What is needed: Every line from the one holding "The height and" to the end of the entries should be repeated exactly, with the pictures left out.

====== Exercise input

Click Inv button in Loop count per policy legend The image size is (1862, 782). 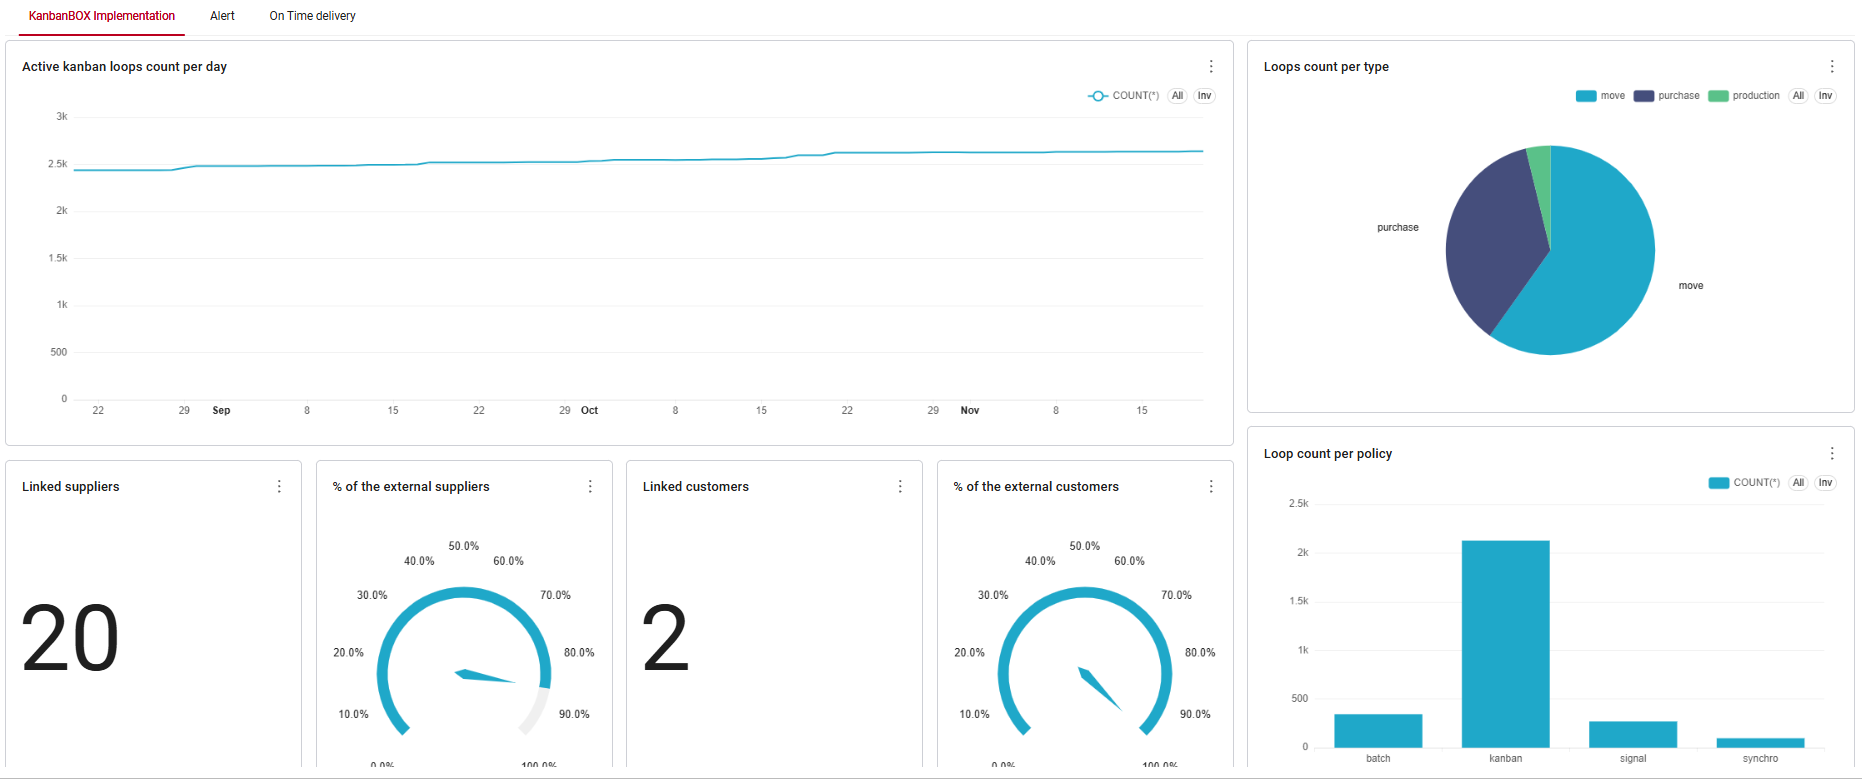coord(1825,483)
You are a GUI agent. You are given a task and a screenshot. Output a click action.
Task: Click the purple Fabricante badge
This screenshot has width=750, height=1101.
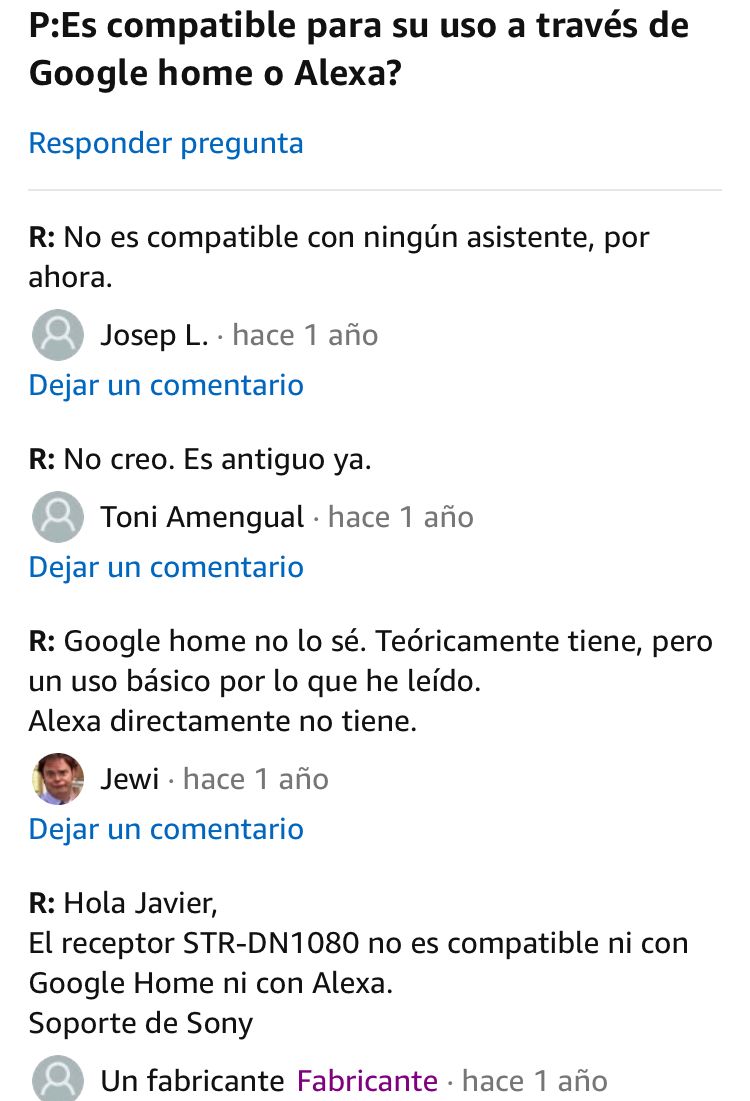click(x=367, y=1081)
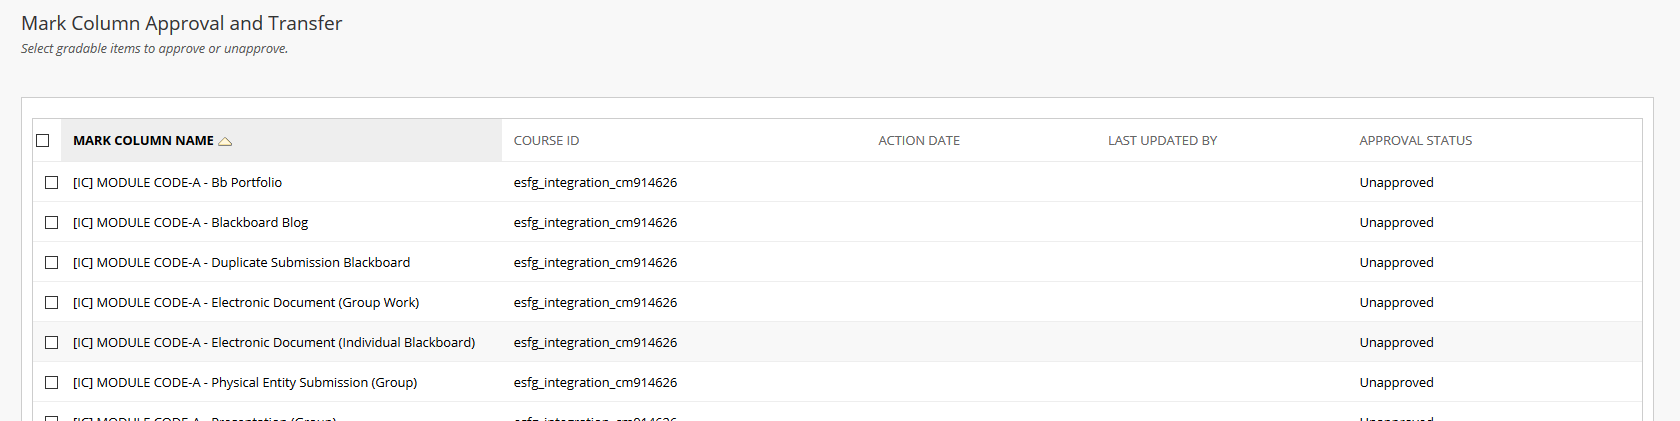Check the Bb Portfolio row checkbox

pos(52,183)
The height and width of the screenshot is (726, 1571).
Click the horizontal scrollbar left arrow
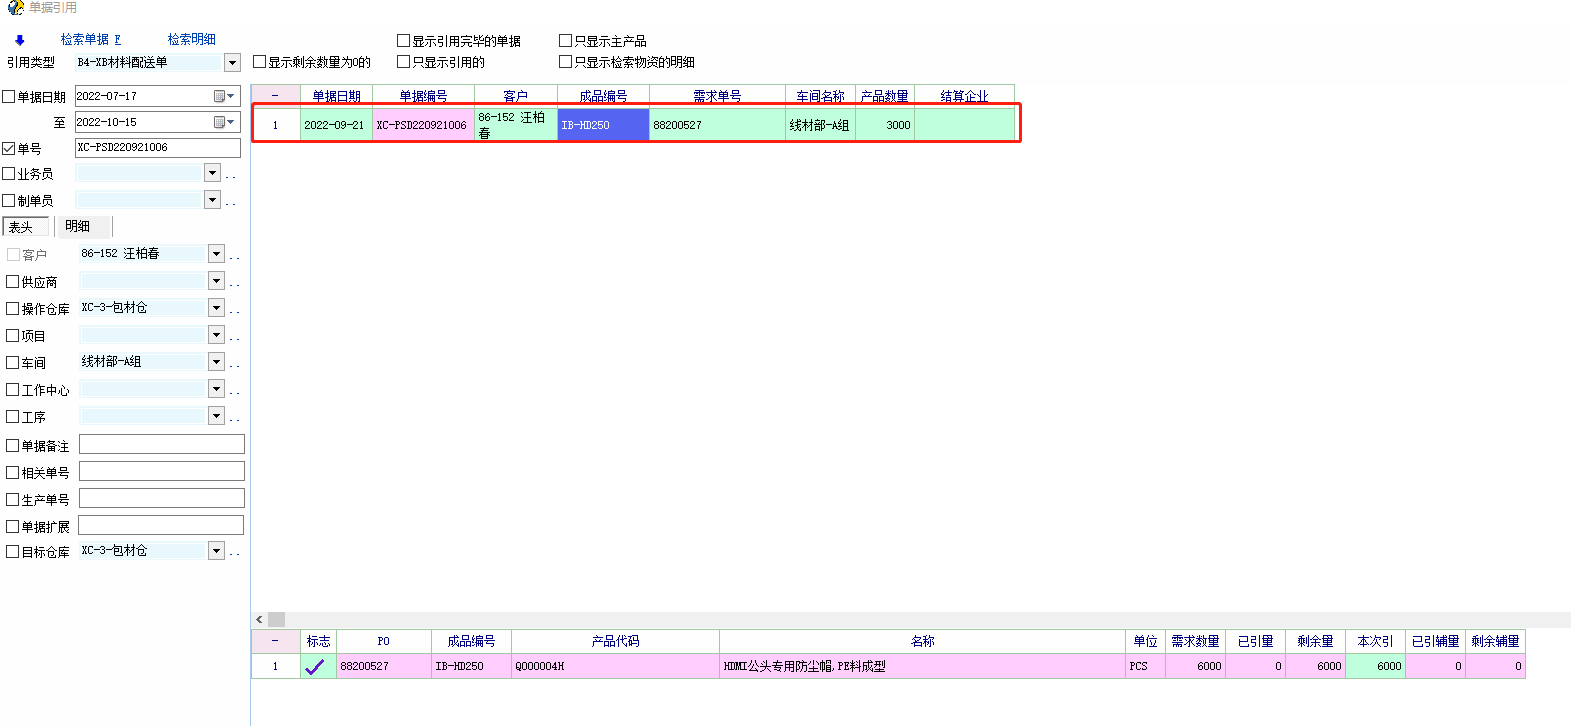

============

Problem solution:
The height and width of the screenshot is (726, 1571).
Click the horizontal scrollbar left arrow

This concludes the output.